Analisaaceh.com, Banda Aceh |Â Masyarakat Transparansi Aceh (MaTA) menilai pembangunan jembatan Kilangan Aceh Singkil yang ditangani oleh pihak Kejaksaan Tinggi (Kejati) Aceh perlu dilakukan audit oleh Badan Pengawasan Keuangan dan Pembangunan (BPKP).
Hal ini disampaikan Koordinator MaTA, Alfian, merespon terkait tidak adanya perkembangan terhadap proses penyelidikan pembangunan jembatan tersebut.
“Berdasarkan monitoring MaTA terhadap proses penyelidikan terhadap pembangunan jembatan Kilangan Aceh Singkil yang saat ini ditangani oleh pihak Kejati Aceh belum ada perkembangan,” ujarnya, Rabu (24/11/2021).
Padahal, kata Alfian, pemanggilan para pihak yang dianggap bertanggung jawab terhadap kebijakan dan pelaksana pembangunan jembatan itu sudah dilakukan, baik Kuasa Pengguna Anggaran (KPA), Pejabat Pelaksana Teknis Kegiatan (PPTK), Pokja IV, Kepala Biro Pengadaan Barang dan Jasa Pemerintah Aceh, pihak Rekanan dan Konsultas Pengawas yang diperiksa dari tanggal 22 hingga 24 Februari 2021.
“Akan tetapi atas perkembangan kasus tersebut belum ada, termasuk permintaan audit kepada BPKP Aceh juga belum dilakukan,” katanya.
“Padahal sudah akhir tahun atau sudah sembilan bulan.
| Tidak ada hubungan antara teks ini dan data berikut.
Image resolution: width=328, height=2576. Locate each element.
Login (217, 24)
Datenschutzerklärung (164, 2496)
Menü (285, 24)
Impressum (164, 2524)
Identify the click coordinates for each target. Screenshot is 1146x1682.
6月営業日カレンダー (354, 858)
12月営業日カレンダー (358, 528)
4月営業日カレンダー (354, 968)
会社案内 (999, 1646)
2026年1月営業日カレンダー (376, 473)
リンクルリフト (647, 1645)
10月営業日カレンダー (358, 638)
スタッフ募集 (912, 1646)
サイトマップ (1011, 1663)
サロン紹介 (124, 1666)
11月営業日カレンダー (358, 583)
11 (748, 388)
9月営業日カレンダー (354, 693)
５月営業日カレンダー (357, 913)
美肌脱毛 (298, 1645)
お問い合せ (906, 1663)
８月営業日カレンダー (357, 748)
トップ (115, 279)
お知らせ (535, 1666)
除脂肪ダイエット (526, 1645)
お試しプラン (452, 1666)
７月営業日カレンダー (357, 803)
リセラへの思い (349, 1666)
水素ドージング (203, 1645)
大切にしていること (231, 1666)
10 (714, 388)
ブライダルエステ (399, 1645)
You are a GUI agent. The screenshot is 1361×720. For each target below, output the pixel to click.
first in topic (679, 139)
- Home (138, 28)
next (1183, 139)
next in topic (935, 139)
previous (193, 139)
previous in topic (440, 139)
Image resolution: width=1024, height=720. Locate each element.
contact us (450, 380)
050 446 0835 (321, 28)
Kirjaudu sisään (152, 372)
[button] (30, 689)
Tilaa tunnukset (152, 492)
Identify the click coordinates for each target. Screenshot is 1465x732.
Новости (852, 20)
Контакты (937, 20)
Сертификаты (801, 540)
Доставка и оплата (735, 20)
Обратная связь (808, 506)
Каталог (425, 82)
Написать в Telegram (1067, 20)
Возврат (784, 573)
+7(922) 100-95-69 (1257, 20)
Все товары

Jadi secara waktu sudah lama setelah dilakukan pemanggilan terhadap para pihak di bulan Februari. seharusnya sudah ada permintaan audit kerugian kepada BPKP Aceh, tapi ini kan belum,” sebut Alfian.
Berdasarkan analisa MaTA atas temuan Badan Pemeriksa Keuangan (BPK) Perwakilan Aceh, bahwa ditemukan permasalahan yang tidak patut, yang kemudian dilakukan pendalaman atas temuan tersebut oleh pihak Inspektorat Aceh. Pihaknya menilai ada dua katagori yang menjadi temuan dan itu sangat berpotensi terjadi tindak pidana korupsi.
Pertama, kata Alfian, adanya temuan secara administrasi di awal proses tender, diduga adanya persekongkolan terjadi antara rekanan dengan pihak ULP dalam hal ini Pokja IV, sehingga banyak kewajiban yang harus dipenuhi oleh rekanan tapi tidak dilakukan dan itu sengaja dibiarkan oleh pihak pokja IV.
“Sehingga secara aturan dalam administrasi nyata terjadi pelanggaran dan ini sudah menjadi temuan hukum kalau secara audit yang telah dilakukan oleh BPK,” jelasnya.
Kedua, sambung Alfian, temuan secara keuangan dimana ada upaya manipulasi dokumen sehingga dengan mudah dapat dicairkan uang 100 persen, padahal kebijakan tersebut tidak patut dilakukan oleh pihak Dinas Pekerjaan Umum dan Penata Ruang (PUPR) Aceh.
“Selanjutnya sanksi tegas harus dilakukan terhadap Pokja karna dari kebijakan tersebut dapat merugikan keuangan daerah dan kemudian atas nama perusahaan pelaksana pembangunan jembatan tersebut wajib dilakukan pencantuman dalam daftar hitam karena menyampaikan dokumen laporan keuangan yang diduga palsu,” jelas Alfian.
“Jadi setelah kami dalami terhadap temuan tersebut, potensi korupsi terjadi dan kemudian penting segera Kejati untuk meminta audit kepada BPKP Aceh, audit yang kami maksud adalah audit berupa kebijakan, administrasi, keuangan dan pembangunan jembatan tersebut,” tegasnya.
Hal itu, kata Alfian, dapat memudahkan bagi penyidik dalam melakukan tahapan selanjutnya. Selain itu, pihak Kejati Aceh juga diminta untuk transparan dalam penanganan kasus ini sehingga dapat menemukan titik terang.
“Jadi konsistensi Kejati terhadap kasus ini harus jelas dan transparan, jangan ada upaya melindungi, karena apabila tidak ada kepastian hukum terhadap kasus yang dimaksud maka kepercayaan publik terhadap kinerja Kejati Aceh menjadi hilang. Apalagi penanganan kasus tersebut oleh Kejati sudah menjadi atensi publik Aceh,” tandasnya.